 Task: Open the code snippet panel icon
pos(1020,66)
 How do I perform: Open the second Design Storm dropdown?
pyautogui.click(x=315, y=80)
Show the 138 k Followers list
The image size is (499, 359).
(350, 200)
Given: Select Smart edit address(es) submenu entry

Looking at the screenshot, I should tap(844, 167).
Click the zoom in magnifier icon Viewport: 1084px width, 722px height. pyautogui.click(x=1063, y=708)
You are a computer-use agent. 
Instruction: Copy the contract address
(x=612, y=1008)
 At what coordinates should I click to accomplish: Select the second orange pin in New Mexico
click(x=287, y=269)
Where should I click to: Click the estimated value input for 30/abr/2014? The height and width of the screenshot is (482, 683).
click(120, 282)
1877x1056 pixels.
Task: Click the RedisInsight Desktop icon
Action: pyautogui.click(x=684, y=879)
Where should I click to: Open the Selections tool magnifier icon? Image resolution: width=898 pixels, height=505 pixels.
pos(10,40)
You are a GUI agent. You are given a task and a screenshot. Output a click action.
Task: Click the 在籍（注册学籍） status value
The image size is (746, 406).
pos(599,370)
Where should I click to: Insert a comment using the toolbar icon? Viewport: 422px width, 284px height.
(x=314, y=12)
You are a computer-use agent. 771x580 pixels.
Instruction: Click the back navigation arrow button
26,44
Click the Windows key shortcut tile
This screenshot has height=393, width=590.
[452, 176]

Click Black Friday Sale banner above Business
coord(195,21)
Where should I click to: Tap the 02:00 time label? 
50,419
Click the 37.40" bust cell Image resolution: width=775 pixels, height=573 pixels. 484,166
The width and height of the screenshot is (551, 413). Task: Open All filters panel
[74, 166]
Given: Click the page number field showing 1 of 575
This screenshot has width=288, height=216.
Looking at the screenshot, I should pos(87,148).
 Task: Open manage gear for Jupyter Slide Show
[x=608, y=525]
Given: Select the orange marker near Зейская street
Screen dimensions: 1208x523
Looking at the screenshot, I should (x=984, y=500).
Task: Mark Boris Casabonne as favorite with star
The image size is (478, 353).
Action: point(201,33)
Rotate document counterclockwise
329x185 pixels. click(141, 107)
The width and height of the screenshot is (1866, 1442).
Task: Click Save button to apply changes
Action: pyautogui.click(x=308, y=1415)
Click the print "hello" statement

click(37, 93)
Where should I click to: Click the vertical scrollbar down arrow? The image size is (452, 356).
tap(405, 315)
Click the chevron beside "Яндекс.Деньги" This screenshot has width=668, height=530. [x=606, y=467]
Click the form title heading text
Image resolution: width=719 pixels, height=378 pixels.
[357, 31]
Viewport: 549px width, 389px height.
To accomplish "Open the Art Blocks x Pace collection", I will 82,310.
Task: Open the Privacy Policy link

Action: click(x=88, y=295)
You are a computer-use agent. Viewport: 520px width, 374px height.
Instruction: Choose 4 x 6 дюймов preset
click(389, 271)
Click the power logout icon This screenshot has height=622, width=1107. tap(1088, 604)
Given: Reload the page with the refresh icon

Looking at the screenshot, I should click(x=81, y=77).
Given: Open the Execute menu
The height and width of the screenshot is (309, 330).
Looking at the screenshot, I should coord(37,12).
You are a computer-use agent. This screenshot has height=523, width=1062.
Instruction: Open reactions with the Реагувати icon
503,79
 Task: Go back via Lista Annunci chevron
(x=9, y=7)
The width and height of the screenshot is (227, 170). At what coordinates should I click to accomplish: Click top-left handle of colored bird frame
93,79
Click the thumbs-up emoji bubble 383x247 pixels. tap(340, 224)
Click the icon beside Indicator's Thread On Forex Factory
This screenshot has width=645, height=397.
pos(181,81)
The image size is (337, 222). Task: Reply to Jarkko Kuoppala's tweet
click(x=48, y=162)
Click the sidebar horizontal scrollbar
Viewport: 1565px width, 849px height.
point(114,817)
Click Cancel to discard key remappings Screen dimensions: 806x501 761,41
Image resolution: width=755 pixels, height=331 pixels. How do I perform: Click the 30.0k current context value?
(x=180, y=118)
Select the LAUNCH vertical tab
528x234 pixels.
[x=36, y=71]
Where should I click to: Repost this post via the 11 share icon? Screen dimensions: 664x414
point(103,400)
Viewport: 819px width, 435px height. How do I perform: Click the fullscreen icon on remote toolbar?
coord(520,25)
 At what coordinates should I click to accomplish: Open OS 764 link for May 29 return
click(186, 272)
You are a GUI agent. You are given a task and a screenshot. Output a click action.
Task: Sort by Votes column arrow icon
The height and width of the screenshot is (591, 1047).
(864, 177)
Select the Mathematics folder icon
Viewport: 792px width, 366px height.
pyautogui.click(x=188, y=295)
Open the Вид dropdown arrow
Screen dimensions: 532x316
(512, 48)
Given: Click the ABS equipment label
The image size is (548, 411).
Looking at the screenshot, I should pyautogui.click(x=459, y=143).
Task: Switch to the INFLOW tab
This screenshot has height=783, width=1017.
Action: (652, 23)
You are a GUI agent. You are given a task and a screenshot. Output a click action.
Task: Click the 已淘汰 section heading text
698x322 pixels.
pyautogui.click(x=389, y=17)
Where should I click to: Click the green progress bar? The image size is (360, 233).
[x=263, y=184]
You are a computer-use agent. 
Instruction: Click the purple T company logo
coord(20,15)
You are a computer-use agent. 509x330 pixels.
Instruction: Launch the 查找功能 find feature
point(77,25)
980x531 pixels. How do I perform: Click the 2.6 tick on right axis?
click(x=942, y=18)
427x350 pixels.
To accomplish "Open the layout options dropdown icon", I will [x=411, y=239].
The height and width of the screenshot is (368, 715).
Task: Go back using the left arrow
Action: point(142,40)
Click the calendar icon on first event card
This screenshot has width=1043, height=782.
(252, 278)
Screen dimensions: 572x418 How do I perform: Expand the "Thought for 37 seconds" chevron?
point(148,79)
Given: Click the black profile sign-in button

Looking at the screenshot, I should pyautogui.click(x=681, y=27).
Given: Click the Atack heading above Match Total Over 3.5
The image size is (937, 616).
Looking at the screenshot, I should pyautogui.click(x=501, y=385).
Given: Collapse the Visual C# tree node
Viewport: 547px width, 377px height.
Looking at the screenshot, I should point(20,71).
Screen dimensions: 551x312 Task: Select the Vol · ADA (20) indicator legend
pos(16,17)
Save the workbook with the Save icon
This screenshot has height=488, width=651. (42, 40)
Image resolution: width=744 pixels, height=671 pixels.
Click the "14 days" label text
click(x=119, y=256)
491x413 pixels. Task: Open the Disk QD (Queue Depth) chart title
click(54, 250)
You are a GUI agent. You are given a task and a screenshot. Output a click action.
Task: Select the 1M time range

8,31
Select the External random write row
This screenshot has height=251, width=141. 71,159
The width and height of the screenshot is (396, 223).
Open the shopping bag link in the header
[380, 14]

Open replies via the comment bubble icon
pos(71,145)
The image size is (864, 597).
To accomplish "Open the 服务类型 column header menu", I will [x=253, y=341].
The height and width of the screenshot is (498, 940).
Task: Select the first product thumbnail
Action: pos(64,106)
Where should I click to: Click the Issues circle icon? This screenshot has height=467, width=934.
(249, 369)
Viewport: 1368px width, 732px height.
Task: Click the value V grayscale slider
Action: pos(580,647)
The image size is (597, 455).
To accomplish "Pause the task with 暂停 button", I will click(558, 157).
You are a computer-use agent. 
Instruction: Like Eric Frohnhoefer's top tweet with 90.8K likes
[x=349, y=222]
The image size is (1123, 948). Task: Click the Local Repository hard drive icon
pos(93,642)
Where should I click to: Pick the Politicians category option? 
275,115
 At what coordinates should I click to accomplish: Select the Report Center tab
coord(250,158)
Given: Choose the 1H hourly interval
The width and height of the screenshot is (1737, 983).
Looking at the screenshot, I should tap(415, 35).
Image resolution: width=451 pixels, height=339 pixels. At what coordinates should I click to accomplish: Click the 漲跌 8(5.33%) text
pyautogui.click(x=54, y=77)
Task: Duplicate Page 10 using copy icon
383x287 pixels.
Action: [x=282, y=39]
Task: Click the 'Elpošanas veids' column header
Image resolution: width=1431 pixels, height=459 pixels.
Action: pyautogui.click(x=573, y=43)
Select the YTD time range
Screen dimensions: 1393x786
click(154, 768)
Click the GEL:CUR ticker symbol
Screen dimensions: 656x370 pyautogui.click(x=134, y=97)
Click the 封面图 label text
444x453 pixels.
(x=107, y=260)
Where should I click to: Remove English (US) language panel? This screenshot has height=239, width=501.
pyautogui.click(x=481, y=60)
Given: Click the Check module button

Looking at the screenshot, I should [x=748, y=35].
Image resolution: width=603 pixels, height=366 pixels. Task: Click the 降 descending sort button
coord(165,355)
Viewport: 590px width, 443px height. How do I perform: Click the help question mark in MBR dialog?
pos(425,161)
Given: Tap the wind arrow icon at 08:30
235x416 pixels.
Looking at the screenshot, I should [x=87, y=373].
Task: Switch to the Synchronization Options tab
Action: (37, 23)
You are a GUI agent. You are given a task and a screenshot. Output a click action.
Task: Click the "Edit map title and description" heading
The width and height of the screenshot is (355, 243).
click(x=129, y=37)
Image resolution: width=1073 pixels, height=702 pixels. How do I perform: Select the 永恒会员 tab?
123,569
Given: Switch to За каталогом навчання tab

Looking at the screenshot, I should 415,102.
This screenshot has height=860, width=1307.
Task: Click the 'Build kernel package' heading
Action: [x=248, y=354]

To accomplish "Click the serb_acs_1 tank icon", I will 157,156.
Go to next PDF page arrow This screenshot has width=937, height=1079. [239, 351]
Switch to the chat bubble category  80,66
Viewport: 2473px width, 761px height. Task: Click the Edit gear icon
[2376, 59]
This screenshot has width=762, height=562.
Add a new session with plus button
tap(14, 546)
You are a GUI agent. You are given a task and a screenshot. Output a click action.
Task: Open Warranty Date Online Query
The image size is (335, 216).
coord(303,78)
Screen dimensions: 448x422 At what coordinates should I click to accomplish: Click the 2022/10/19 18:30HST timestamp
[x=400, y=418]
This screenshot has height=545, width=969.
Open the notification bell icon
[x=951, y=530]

####

• [What this task involves]: Extract every line from the records above that contains the word "computer".

• [Expected answer]:
You are a computer-use agent. 
You are a computer-use agent. 771x580 pixels.
You are a computer-use agent. Viewport: 520px width, 374px height.
You are a computer-use agent. This screenshot has height=523, width=1062.
You are a computer-use agent. 
You are a computer-use agent. 509x330 pixels.
You are a computer-use agent. 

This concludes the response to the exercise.